▶ [PASSAGE SHOWN]:
● ● ● ● ●

[Date Prev][Date Next] [Thread Prev][Thread Next]
Re: [libvirt] RFC: extending sVirt to confine host apps which talk to libvirtd
- From: Daniel J Walsh <dwalsh redhat com>
- To: "Daniel P. Berrange" <berrange redhat com>
- Cc: libvir-list redhat com, James Morris <jmorris namei org>, Eric Paris <eparis redhat com>
- Subject: Re: [libvirt] RFC: extending sVirt to confine host apps which talk to libvirtd
- Date: Mon, 06 Jun 2011 14:51:15 -0400
-----BEGIN PGP SIGNED MESSAGE-----
On 06/06/2011 10:41 AM, Daniel P. Berrange wrote:
> What follows is a document outlining some thoughts I've been having
> on extending sVirt to allow confinement of applications which talk
> to libvirtd on the host, primarily focusing on use of SELinux, but
> also allowing a simple non-SElinux RBAC mechanism.
> Securing KVM virtualization hosts with MAC
> This document looks at the task of securing KVM virtualizaton
> hosts using mandatory access control technologies, with focus
> on SELinux. At the time of writing there have been two phases
> of development, and this document makes proposals for a third
> Phase 1: circa 2006
> Goal: Protect the host from a compromised virtual machine.
> The first phase of development had the modest goal of
> protecting the host from attack by a compromised virtual
> machine. To achieve this, the KVM processes are configured
> such that they will run under a confined security context
> ('virt_t' in the SELinux reference policy), which blocks
> access to any host resources not labelled ('virt_image_t')
> for use by virtual machines.
> The primary limitations of this initial implementation
> is that while the virtual host is secured, there is no
> protection between virtual machines. This can be considered
> a regression in isolation as compared to that offered by
> non-virtualized hosts. The second limitation is that the
> virtualization admin has to take care to ensure the host
> resources intended for use by the virtual machines are
> correctly labelled. This is a manual setup taks unless
> the images are kept in a preset location (/var/lib/libvirt/images
> in the SELinux reference policy).
> Phase 2: March 2009
> Goal: Protect virtual machines from each other
> The second phase of development has the goal of providing
> isolation between virtual machines that is comparable to
> that achieved between physical machines. This piece of
> work is commonly referred to as "svirt". The achieve this,
> the KVM processes are each configured to run under a
> dedicated security context, which blocks access to any
> resources not explicitly assigned to that virtual machine.
> In the SELinux implementation, the base context "svirt_t"
> has a unique MCS category ("c240,c955") appended to form
> a unique security context "system_u:system_r:svirt_t:s0:c240,c955".
> For each host resource to be assigned to the virtual machine,
> the base context "svirt_image_t" is combined with the same
> MCS category to form a unique resource security context
> The assignment of virtual machine security contexts and
> labelling of resources can be done statically by the
> administrator / management application, or dynamically
> by the libvirtd daemon. The latter removes much of the
> administrator burden.

● ● ● ● ●

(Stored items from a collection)
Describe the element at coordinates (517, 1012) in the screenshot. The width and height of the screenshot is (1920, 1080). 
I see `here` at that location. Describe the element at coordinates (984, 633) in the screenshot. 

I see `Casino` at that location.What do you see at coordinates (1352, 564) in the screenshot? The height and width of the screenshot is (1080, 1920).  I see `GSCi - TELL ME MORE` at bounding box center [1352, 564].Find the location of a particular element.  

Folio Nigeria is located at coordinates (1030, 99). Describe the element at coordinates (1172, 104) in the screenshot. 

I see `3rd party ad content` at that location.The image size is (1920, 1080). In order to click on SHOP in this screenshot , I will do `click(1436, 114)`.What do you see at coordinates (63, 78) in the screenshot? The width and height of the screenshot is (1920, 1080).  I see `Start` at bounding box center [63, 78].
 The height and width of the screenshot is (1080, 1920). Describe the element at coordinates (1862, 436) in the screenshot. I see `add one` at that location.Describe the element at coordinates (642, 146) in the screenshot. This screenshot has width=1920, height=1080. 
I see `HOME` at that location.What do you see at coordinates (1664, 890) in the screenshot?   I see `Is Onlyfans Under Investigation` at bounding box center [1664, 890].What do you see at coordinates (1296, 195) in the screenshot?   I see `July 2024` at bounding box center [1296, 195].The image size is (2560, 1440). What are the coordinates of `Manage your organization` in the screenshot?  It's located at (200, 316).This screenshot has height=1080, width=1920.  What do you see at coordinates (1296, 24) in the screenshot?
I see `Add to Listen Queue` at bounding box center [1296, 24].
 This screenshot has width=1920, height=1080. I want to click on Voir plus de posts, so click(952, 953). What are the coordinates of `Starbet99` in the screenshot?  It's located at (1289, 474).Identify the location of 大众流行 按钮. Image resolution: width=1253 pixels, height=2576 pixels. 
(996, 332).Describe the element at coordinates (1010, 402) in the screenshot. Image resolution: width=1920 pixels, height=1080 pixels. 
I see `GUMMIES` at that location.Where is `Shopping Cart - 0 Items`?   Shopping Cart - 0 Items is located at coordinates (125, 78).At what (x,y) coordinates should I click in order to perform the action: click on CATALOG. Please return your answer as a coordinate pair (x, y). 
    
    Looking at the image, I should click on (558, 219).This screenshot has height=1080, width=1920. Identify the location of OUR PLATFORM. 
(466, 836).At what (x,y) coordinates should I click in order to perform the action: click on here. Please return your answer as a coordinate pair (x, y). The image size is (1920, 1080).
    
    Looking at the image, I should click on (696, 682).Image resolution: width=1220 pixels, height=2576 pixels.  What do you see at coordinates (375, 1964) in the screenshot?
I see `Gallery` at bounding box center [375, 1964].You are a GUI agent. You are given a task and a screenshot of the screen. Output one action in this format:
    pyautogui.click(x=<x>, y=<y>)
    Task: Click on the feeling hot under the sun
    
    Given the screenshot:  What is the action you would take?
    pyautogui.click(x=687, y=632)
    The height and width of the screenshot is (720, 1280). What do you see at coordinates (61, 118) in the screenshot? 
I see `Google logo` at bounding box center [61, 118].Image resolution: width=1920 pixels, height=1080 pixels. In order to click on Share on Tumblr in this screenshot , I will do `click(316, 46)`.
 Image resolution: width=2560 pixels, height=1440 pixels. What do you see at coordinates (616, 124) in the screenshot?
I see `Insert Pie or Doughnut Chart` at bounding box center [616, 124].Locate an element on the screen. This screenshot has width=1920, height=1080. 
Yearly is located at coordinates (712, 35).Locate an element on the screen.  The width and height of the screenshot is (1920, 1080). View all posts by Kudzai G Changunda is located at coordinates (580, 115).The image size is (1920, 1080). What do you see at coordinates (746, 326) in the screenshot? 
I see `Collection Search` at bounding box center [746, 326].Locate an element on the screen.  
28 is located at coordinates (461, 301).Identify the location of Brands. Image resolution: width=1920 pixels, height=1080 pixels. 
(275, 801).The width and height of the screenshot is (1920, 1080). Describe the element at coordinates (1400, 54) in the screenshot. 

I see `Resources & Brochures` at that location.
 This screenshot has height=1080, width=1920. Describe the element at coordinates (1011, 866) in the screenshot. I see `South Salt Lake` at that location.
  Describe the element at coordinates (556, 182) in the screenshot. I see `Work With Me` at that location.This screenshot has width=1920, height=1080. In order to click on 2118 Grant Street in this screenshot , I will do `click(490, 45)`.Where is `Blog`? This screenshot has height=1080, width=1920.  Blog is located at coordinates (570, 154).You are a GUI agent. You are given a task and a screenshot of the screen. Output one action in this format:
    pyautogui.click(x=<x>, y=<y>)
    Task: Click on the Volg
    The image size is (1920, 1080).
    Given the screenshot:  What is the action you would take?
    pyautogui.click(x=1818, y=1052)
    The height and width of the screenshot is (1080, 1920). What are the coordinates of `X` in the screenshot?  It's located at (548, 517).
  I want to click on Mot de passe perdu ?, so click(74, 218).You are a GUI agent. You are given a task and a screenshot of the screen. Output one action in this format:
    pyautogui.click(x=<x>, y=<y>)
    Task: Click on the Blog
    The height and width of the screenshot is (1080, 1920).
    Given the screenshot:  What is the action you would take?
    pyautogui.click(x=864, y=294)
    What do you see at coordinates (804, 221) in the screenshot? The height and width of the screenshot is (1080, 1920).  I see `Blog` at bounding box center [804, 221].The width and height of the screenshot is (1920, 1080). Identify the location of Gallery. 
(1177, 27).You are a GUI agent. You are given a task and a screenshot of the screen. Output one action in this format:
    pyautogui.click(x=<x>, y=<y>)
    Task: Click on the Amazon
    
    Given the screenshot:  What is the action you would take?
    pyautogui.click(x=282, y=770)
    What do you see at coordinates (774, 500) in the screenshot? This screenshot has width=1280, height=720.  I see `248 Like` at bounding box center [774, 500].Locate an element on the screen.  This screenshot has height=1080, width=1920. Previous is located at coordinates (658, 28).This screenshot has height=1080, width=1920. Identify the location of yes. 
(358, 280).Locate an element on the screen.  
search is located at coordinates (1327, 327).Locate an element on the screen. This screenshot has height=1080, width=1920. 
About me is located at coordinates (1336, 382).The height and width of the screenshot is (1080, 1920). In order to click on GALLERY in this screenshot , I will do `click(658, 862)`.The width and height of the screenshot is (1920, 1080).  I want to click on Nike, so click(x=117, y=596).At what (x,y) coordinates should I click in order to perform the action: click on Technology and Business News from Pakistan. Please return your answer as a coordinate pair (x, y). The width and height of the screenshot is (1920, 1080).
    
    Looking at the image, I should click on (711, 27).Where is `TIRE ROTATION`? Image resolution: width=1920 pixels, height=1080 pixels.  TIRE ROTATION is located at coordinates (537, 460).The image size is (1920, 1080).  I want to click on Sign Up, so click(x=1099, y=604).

● ● ● ● ●

▶ [DIRECTION]:
In the sVirt proposal message, why are the KVM processes in the first phase set to run under the 'virt_t' security context? Answer in one to three sentences. The rows have nothing to do with what comes next.

▶ [ANSWER FOR THE TASK]:
The goal was to protect the host from attack by a compromised virtual machine. Running under the confined 'virt_t' context blocks the KVM processes from reaching any host resources not labelled 'virt_image_t' for virtual machine use.